生成物の量の算出は、Tween 20という界面活性剤を加えてすべての細胞を壊した陽性対照(細胞障害率100%と考える)の吸光度とPBSのみを加えた陰性対照(細胞障害率0%と考える)の吸光度を測定して、この差引の値を基準とし、試料の吸光度の測定値から陰性対照の値を引いたものが基準に対してどのくらいの比率になるかを評価することで行う。写真の例で見ると、エタノール溶出画分の濃縮倍率の高い液を加えたウェルが濃い紫色を呈していて障害率の高いことが分かる。各画分ともに写真の左から右に向かって3倍の希釈系列になっているので、希釈率が大きくなることに伴い化学物質が薄められることから、障害率も低くなっていることがわかる。

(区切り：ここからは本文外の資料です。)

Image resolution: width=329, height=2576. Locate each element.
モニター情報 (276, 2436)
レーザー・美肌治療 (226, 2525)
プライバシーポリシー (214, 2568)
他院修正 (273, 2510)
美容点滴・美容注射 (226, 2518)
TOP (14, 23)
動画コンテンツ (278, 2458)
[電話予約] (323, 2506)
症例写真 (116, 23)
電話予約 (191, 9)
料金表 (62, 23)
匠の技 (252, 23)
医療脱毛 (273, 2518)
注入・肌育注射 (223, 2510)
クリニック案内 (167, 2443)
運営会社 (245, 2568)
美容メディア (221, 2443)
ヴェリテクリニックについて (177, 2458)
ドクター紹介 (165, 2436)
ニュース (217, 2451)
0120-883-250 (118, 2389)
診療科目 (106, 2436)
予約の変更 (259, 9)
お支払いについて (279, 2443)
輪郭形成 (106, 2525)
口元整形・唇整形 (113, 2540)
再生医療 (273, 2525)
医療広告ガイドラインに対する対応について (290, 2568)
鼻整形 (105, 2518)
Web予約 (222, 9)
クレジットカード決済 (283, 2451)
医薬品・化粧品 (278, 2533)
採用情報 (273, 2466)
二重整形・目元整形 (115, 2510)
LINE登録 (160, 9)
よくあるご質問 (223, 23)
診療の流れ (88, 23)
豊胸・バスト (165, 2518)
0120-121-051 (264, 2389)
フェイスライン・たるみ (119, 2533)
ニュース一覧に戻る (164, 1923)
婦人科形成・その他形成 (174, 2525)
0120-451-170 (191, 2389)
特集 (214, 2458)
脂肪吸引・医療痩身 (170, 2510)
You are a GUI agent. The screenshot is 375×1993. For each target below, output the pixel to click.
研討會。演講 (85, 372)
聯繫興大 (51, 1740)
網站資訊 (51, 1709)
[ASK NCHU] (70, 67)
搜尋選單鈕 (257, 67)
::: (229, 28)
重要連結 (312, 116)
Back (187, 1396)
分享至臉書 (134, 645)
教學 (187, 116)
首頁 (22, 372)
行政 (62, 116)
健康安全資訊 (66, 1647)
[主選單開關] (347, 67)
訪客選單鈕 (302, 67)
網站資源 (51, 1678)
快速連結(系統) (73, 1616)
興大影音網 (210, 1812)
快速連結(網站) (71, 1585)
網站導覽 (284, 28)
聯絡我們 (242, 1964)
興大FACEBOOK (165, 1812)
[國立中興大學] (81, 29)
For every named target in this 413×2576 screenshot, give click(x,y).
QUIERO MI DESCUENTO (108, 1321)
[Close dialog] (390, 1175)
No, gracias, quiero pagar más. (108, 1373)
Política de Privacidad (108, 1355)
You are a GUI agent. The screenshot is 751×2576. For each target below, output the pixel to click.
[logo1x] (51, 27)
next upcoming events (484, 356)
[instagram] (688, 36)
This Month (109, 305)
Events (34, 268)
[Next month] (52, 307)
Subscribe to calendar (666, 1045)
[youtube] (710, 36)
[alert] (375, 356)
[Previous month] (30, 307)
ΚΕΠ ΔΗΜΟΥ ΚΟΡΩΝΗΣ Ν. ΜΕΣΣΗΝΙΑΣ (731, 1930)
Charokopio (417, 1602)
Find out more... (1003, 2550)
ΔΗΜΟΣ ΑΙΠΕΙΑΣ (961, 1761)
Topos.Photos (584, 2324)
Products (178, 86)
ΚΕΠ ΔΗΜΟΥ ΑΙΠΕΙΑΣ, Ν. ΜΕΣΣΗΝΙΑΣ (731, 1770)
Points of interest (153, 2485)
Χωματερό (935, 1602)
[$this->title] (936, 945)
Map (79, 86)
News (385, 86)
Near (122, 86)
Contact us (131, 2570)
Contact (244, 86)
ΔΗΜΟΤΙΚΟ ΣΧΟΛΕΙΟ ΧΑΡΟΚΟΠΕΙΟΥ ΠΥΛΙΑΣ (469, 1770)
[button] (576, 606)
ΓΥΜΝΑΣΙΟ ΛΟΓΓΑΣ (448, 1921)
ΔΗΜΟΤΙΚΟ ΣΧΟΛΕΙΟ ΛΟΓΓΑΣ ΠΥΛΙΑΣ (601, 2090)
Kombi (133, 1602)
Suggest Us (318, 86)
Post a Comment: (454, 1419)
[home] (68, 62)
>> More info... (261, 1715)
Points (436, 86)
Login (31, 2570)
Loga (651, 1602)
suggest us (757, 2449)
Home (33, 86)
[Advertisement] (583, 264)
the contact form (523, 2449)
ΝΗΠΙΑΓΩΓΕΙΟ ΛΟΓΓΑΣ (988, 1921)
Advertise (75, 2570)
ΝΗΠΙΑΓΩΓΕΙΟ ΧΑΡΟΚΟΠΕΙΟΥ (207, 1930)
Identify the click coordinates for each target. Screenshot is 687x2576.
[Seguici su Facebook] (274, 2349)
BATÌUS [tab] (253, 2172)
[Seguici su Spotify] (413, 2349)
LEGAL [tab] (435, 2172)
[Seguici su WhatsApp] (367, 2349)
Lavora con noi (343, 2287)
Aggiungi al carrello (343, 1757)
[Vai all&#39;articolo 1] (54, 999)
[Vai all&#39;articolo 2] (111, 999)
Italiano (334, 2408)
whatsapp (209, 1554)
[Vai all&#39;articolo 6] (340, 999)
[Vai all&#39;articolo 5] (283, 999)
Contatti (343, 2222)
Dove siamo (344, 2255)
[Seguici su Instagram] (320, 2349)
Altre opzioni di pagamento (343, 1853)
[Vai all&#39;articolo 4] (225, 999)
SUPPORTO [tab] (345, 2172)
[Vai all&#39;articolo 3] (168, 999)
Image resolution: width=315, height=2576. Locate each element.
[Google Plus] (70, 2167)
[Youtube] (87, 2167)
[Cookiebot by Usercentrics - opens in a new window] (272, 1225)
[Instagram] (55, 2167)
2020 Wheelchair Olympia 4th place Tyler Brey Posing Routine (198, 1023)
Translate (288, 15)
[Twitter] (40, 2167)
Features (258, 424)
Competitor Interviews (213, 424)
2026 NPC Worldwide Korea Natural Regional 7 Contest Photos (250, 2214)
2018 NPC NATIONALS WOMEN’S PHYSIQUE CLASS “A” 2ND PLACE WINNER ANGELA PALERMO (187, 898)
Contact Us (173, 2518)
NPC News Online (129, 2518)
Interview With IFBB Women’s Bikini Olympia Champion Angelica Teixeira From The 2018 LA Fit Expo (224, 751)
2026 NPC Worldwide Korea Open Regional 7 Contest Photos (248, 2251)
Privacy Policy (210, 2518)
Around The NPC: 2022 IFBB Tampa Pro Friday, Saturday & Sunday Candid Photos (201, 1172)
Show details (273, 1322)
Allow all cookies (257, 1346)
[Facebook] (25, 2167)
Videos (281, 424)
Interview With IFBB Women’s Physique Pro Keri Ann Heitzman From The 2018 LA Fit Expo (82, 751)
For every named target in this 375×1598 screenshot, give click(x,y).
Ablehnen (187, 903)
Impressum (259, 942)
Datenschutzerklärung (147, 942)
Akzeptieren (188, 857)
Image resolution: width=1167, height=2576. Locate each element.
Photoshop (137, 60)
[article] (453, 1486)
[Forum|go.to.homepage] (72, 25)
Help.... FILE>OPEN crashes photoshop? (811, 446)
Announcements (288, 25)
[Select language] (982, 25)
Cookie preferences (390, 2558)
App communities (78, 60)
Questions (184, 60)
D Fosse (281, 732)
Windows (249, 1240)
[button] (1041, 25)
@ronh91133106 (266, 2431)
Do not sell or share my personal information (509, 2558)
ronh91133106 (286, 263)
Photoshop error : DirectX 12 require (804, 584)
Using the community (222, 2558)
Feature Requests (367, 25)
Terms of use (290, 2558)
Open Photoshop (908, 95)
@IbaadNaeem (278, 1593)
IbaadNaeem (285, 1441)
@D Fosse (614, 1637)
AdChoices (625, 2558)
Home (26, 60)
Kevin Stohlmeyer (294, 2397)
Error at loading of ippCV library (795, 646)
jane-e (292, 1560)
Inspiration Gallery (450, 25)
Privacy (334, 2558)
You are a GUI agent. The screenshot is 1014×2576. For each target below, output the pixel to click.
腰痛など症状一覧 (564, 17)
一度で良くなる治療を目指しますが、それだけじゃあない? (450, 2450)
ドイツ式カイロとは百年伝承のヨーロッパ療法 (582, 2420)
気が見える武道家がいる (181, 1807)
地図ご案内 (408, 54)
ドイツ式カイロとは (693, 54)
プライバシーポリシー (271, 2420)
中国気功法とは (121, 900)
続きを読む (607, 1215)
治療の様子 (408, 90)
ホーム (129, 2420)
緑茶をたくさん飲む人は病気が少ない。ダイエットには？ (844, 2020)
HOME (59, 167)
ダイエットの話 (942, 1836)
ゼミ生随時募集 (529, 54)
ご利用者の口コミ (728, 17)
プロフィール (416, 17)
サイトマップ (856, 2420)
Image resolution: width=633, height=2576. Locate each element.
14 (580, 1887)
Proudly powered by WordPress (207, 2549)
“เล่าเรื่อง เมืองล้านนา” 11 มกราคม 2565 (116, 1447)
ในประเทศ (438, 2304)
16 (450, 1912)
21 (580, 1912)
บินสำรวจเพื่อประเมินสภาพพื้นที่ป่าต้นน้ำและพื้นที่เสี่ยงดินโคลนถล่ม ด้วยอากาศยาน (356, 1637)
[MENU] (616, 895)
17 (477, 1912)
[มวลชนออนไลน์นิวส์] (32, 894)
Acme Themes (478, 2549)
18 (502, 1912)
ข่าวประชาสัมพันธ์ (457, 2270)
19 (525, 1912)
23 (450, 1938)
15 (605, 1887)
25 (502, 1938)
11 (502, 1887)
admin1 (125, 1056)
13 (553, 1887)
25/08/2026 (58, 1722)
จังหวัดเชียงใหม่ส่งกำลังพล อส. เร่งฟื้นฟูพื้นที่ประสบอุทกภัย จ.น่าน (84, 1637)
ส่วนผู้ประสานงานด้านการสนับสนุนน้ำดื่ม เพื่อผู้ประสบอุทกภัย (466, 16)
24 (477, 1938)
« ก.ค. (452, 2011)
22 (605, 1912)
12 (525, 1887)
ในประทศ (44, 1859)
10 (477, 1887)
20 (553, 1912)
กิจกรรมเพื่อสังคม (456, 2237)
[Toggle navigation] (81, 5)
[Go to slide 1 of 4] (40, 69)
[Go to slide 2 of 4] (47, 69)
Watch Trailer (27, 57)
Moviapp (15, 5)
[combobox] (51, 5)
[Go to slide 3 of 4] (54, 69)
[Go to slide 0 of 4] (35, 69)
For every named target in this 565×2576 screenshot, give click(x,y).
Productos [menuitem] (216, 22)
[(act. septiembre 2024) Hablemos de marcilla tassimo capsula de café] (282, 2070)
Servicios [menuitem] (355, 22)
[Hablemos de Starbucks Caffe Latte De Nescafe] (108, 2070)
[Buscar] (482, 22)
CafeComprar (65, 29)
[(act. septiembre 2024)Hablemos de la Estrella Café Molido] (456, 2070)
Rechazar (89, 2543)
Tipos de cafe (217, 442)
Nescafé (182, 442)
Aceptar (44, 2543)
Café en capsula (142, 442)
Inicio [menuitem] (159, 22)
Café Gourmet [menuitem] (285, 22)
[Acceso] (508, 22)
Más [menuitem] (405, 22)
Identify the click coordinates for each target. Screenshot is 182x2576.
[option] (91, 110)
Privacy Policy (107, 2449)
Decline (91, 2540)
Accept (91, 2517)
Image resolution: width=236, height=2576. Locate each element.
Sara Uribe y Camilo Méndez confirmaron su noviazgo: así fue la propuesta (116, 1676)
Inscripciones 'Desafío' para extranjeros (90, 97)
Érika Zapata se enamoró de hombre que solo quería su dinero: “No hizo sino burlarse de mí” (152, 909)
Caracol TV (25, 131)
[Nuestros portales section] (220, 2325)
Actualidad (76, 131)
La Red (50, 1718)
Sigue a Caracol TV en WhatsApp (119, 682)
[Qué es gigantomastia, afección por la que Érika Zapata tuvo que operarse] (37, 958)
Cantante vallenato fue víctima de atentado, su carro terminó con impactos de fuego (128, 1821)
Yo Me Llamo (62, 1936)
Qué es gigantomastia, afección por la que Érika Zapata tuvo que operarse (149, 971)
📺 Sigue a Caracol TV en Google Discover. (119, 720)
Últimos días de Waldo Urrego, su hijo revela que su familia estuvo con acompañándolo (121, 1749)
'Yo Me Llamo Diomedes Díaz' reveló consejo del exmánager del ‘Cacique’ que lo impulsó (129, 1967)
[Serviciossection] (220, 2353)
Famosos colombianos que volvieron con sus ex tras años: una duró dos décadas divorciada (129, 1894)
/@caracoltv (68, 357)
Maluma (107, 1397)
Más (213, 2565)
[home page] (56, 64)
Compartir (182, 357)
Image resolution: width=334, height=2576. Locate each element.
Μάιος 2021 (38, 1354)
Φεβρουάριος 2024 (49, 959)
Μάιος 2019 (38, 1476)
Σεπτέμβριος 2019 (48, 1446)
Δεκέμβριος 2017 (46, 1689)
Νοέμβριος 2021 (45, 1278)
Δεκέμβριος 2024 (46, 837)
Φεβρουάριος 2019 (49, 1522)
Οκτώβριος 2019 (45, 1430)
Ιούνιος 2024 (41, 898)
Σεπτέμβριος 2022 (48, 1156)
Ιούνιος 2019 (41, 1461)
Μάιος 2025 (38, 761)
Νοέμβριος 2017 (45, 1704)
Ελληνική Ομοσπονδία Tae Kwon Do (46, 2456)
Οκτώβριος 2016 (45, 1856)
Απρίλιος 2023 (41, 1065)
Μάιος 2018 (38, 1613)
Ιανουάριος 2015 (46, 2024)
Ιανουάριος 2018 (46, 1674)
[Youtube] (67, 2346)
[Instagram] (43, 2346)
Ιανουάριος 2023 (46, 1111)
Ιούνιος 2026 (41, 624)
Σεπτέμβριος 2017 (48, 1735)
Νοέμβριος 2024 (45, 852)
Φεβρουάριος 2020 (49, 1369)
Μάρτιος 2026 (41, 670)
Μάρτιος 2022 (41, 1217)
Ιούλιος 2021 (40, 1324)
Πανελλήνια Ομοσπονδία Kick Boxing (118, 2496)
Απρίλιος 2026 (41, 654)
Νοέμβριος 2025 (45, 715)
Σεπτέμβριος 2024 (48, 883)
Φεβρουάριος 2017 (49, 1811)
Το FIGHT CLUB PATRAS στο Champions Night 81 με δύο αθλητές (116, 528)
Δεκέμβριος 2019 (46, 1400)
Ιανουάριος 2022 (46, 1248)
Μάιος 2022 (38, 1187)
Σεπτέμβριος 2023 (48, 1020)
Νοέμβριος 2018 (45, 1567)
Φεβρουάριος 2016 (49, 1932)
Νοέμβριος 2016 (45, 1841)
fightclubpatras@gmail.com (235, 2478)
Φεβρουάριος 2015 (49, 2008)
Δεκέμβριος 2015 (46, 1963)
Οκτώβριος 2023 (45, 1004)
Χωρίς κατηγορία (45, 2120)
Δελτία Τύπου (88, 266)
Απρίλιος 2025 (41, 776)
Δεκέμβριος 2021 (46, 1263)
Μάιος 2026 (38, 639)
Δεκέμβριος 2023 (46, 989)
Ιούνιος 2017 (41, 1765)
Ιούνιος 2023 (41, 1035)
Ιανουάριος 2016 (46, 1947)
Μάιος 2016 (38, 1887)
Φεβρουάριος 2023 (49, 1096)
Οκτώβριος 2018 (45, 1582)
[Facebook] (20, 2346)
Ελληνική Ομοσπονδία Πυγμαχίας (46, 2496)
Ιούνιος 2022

上述の方法に従い測定した3種類の溶出溶媒のNRK細胞に対する毒性・障害性を示した(図5)。その結果、溶出溶媒の種類ではエタノールの毒性・障害性が非常に高いことが示された。特に添加濃度10%の場合、その障害率は71.2%と高率であった。また、エタノール/エーテルの混液、エーテルでも添加濃度10%での細胞障害率は高いものであった。そしてこの障害性は濃度依存的で、添加濃度が1%と低くなると細胞障害率も大きく低下した。しかし、今回試験をした3段階の濃度の中で最も低い添加濃度0.5%であっても細胞に対する障害率は0%にはならなかった。
次に、溶出溶媒のNRK細胞の増殖に与える影響について検討した。(図6〜図8)。細胞を各ウェルに植えた日を0日目とし、その翌日に溶出溶媒を添加してこれを1日目とした。結果は細胞数で表している。LDH試験と同様に、溶出溶媒の強い影響は添加濃度10%の時に認められた。そしてこの細胞増殖に対する阻害活性の測定では影響の現れ方を2つの観点で評価できると考えられた。
その1つは、生きている細胞が最初に加えた数よりも(大きく)減少してしまう、という形で現れる強い影響である。最も顕著な例はエタノールを10%の濃度になるように加えた場合であり、5日目に生細胞は0となった。